Records excerpted from a collection
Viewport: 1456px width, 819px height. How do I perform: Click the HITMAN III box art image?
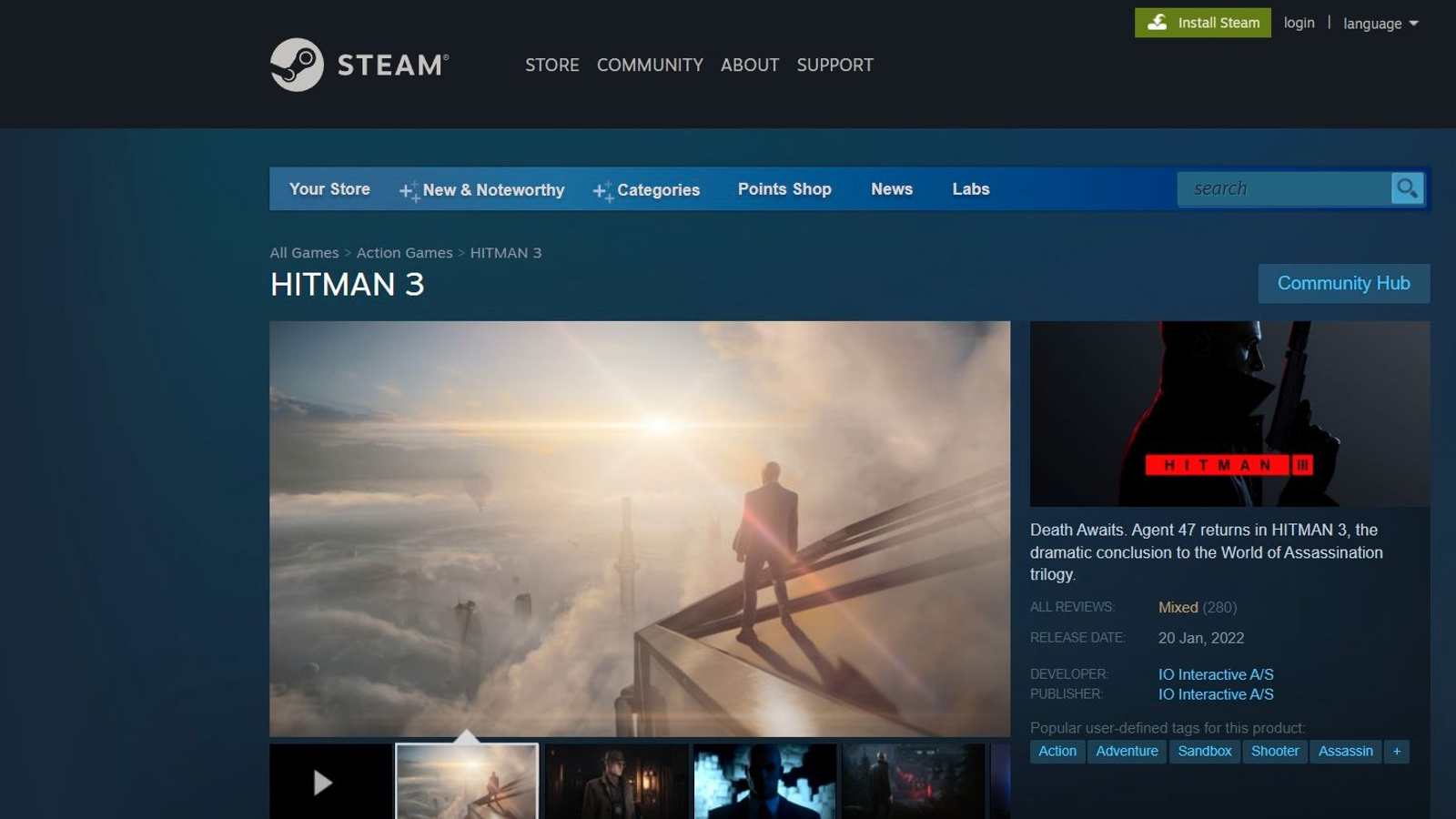[1230, 414]
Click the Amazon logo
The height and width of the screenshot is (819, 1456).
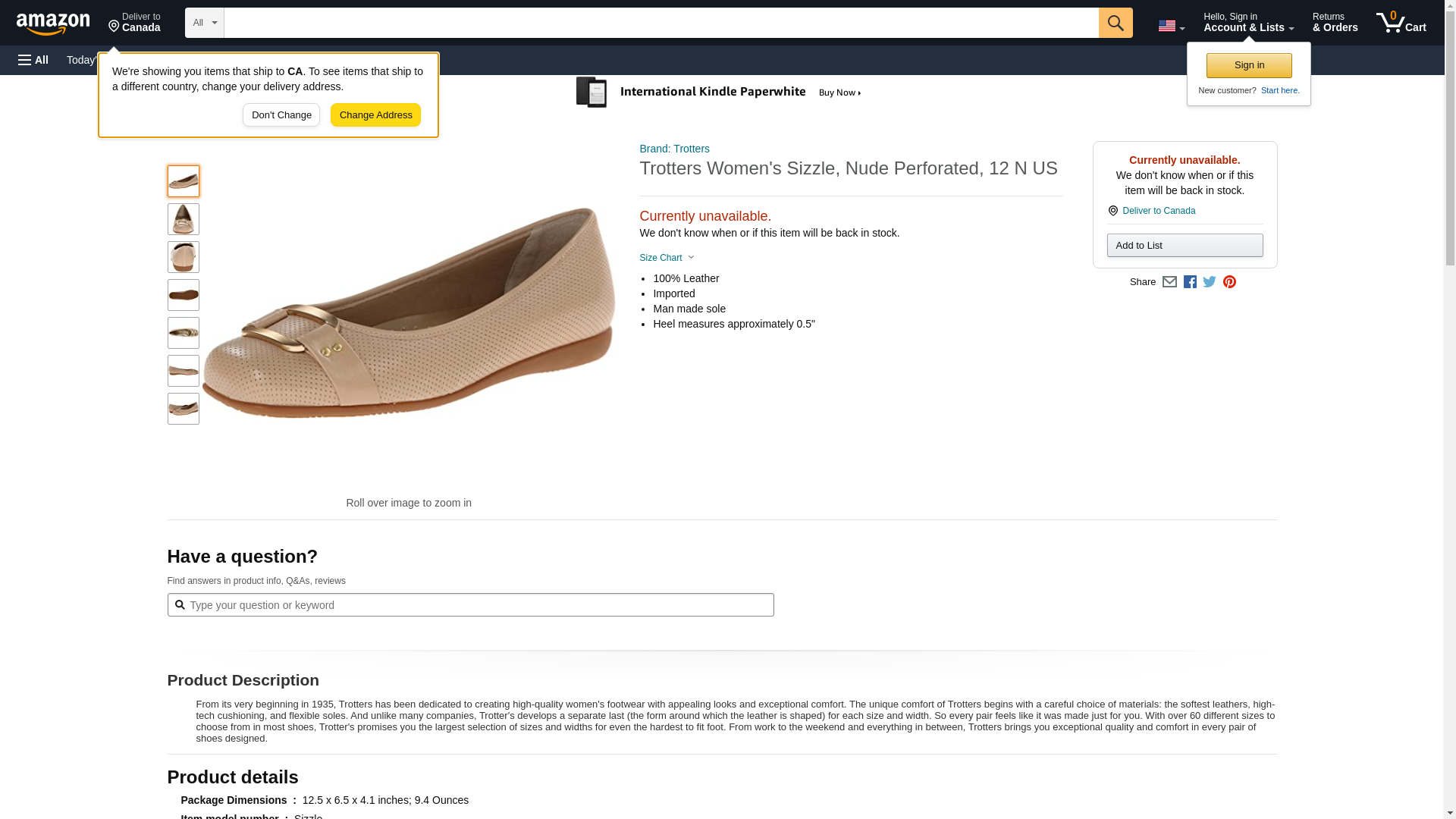pos(53,24)
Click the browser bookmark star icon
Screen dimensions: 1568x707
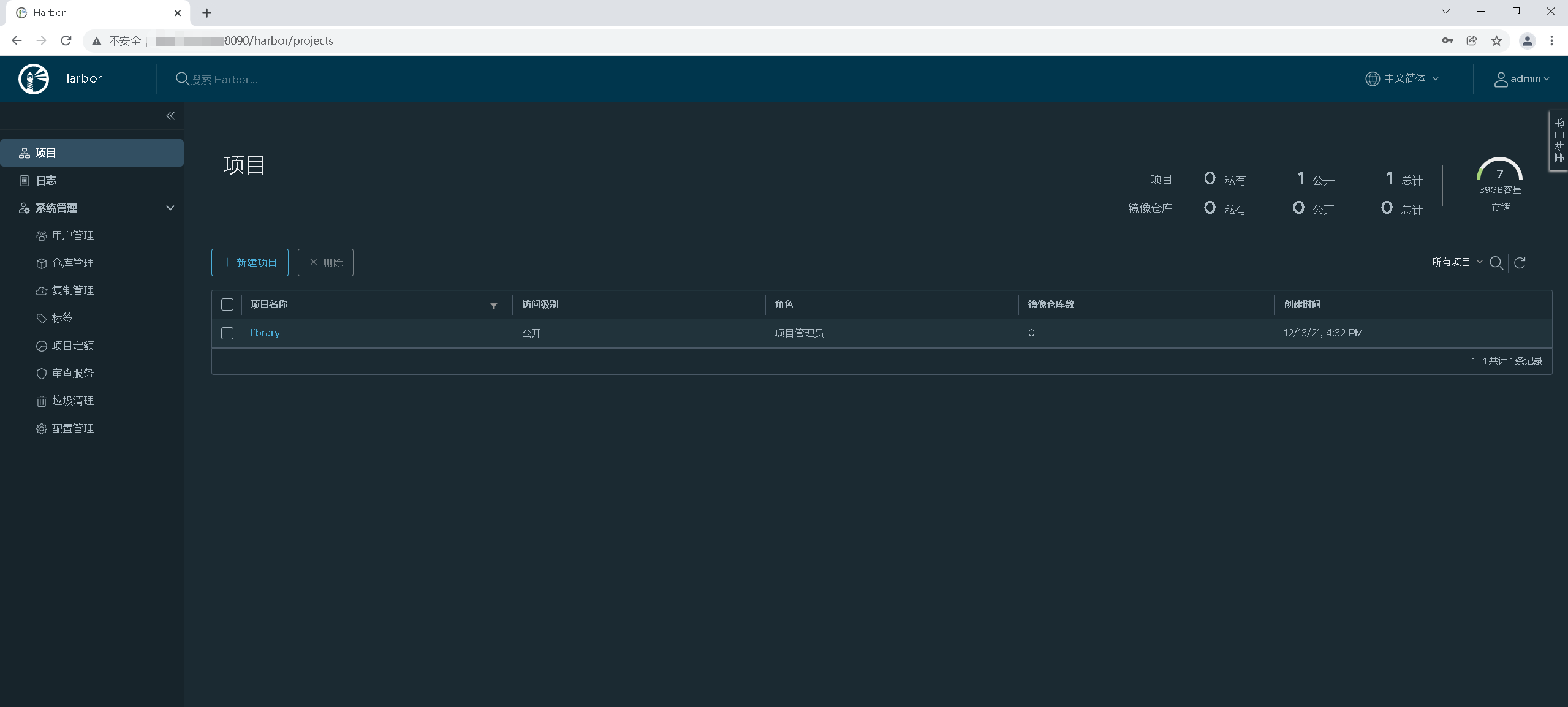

» **WHAT IS NEEDED**
Reproduce, with no pictures, the lines from the one containing "The height and" to the end of the records above, exactly and inclusively.

» **RESULT**
The height and width of the screenshot is (819, 1456).
pos(53,24)
Click the browser bookmark star icon
Screen dimensions: 1568x707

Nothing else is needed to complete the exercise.